◆ Records provided:

+++

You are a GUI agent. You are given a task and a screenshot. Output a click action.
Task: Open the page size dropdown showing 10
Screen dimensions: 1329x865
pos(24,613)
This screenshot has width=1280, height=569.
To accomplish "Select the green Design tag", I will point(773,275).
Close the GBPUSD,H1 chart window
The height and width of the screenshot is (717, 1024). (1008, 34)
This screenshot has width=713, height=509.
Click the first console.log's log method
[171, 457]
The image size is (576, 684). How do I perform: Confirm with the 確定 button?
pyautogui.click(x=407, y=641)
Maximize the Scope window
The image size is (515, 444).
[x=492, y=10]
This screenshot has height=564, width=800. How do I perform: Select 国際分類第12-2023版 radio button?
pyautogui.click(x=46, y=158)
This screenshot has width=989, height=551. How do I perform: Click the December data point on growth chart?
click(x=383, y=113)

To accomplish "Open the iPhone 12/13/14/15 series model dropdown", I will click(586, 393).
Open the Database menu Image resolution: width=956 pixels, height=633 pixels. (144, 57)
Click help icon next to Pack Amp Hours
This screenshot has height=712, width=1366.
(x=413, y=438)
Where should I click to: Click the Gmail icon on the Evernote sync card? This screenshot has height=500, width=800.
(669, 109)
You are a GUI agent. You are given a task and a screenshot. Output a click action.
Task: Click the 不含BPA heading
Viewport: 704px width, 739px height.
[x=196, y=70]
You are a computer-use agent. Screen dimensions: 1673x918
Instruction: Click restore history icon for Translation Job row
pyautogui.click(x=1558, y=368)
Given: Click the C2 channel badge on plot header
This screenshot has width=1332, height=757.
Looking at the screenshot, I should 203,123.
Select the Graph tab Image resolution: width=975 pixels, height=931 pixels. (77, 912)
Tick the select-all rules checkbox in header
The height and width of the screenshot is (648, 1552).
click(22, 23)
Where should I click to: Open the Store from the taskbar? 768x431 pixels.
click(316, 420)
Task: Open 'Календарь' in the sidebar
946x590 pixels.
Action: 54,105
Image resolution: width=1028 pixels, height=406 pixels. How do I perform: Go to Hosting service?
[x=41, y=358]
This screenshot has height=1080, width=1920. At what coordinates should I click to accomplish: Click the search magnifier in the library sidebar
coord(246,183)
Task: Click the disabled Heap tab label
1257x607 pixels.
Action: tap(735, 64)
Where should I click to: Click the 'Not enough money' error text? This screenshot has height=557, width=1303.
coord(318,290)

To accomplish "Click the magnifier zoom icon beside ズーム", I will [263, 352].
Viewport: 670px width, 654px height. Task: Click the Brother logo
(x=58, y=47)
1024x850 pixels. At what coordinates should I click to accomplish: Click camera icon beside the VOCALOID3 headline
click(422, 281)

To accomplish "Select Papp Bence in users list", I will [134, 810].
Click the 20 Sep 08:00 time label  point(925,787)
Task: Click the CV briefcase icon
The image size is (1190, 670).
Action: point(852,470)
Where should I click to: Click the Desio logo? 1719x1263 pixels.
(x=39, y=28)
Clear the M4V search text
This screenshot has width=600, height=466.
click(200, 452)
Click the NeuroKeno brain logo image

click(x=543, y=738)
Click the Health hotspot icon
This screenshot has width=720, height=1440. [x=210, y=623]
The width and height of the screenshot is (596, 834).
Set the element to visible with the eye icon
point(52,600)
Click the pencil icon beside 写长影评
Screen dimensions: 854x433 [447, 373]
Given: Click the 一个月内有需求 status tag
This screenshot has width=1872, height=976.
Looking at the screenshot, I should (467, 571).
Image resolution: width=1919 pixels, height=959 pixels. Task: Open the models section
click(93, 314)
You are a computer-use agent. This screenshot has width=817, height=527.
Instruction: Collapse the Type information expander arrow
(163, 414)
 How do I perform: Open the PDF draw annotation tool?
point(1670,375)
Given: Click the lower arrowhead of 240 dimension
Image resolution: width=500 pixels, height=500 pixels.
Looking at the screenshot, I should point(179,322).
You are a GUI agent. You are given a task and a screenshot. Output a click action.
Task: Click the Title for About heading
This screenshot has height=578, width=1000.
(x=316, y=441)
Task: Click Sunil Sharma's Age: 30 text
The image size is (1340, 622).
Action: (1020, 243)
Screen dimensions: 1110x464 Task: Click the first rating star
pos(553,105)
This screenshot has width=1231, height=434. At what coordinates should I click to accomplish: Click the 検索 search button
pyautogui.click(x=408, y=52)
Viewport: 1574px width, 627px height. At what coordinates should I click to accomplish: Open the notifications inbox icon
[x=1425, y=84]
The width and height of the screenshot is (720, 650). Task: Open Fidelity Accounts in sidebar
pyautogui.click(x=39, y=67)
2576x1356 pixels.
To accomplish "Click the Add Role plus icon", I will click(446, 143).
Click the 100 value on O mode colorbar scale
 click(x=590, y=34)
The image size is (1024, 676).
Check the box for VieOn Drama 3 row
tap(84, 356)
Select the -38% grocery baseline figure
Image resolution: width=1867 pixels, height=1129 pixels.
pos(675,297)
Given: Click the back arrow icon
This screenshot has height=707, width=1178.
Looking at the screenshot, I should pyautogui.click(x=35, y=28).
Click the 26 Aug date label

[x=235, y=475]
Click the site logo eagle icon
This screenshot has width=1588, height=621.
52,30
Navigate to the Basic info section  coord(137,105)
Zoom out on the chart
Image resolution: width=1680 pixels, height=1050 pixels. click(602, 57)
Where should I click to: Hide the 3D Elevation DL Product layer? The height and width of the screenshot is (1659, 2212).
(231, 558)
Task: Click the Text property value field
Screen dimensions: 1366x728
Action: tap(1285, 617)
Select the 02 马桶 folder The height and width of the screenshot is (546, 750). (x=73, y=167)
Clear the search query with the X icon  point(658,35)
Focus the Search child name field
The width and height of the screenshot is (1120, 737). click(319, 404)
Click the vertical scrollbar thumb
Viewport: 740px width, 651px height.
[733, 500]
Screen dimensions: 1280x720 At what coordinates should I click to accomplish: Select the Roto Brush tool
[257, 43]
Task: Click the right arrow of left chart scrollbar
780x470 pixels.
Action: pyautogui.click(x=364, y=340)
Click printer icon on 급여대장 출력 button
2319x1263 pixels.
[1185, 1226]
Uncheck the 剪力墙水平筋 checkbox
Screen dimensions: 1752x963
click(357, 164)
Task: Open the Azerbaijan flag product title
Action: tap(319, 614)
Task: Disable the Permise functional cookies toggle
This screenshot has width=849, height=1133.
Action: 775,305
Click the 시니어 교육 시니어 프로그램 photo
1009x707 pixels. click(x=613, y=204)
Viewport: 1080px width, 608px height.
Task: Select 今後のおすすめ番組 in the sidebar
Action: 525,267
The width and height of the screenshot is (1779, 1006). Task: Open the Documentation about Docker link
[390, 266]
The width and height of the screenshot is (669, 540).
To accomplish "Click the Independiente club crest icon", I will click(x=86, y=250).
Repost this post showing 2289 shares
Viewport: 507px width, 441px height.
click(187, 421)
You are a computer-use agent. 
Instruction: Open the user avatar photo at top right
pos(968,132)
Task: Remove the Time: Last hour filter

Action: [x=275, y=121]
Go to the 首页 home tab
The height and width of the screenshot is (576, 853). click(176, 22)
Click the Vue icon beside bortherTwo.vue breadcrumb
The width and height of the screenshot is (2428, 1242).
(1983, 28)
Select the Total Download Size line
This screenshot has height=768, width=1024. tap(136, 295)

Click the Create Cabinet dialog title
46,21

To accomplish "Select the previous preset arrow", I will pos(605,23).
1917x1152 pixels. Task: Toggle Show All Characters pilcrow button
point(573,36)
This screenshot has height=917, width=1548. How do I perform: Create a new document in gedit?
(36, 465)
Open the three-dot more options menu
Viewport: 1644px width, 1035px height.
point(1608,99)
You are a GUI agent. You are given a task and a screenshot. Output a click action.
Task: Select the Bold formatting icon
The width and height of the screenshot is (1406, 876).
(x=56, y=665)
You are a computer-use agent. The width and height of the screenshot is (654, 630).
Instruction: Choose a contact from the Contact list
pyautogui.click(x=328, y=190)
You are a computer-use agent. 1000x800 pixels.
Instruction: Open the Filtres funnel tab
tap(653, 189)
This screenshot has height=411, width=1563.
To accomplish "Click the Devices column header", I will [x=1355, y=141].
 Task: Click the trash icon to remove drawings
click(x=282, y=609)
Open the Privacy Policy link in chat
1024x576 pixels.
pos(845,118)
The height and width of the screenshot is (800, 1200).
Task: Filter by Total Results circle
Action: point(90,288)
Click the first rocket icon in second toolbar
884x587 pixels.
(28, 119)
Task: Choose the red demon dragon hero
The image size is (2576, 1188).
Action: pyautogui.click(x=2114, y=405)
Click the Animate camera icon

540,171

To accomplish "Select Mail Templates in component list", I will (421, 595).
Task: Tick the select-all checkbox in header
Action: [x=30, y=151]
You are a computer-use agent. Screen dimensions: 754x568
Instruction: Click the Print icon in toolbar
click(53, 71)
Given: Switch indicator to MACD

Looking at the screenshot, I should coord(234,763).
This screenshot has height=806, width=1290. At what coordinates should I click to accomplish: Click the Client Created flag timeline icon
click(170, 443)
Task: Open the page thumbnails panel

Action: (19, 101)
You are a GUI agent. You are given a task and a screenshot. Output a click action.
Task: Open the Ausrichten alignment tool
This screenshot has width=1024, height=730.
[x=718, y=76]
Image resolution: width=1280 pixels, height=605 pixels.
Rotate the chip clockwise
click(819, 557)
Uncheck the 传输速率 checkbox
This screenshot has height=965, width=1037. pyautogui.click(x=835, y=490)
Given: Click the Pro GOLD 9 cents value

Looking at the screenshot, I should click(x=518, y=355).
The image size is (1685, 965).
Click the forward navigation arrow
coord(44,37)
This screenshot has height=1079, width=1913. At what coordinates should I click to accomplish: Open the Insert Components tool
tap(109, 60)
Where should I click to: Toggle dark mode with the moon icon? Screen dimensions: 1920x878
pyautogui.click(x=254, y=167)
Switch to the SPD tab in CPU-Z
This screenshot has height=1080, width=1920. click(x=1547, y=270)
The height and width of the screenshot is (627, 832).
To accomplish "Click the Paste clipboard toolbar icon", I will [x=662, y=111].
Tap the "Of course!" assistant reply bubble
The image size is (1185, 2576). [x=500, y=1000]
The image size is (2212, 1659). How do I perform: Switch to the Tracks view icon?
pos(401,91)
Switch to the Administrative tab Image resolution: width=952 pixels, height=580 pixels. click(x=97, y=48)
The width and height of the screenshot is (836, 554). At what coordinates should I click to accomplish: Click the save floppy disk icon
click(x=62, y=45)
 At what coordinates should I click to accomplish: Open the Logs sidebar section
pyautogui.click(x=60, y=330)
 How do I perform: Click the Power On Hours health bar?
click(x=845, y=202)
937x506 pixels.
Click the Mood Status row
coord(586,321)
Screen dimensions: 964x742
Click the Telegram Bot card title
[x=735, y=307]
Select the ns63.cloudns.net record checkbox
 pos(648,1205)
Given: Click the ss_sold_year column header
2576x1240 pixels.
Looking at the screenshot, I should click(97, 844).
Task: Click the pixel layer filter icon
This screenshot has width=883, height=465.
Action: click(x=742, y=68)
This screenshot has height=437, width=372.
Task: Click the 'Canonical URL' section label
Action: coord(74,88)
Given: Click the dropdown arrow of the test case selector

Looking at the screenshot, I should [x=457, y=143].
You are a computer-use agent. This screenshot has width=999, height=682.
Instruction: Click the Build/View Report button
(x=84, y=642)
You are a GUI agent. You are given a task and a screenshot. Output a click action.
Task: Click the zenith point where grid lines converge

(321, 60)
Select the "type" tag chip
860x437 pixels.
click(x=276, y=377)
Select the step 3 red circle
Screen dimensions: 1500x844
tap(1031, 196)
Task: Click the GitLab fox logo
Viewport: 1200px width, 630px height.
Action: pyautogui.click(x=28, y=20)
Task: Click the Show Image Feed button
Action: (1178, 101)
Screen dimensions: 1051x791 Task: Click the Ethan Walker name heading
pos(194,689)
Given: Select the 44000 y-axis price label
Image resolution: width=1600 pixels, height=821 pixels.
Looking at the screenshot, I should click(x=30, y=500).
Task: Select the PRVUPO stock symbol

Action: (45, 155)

+++

◆ Problem:
Can you turn the stretch of the records above, from the line containing "Where should I click to: Click the 'Not" through the line containing "Click the 20", into a Markdown table with a Row column for the row number and a Line column for each line, leaving out blank lines?

◆ In response:
| Row | Line |
|---|---|
| 1 | Where should I click to: Click the 'Not enough money' error text? This screenshot has height=557, width=1303. |
| 2 | coord(318,290) |
| 3 | To accomplish "Click the magnifier zoom icon beside ズーム", I will [263, 352]. |
| 4 | Viewport: 670px width, 654px height. Task: Click the Brother logo |
| 5 | (x=58, y=47) |
| 6 | 1024x850 pixels. At what coordinates should I click to accomplish: Click camera icon beside the VOCALOID3 headline |
| 7 | click(422, 281) |
| 8 | To accomplish "Select Papp Bence in users list", I will [134, 810]. |
| 9 | Click the 20 Sep 08:00 time label  point(925,787) |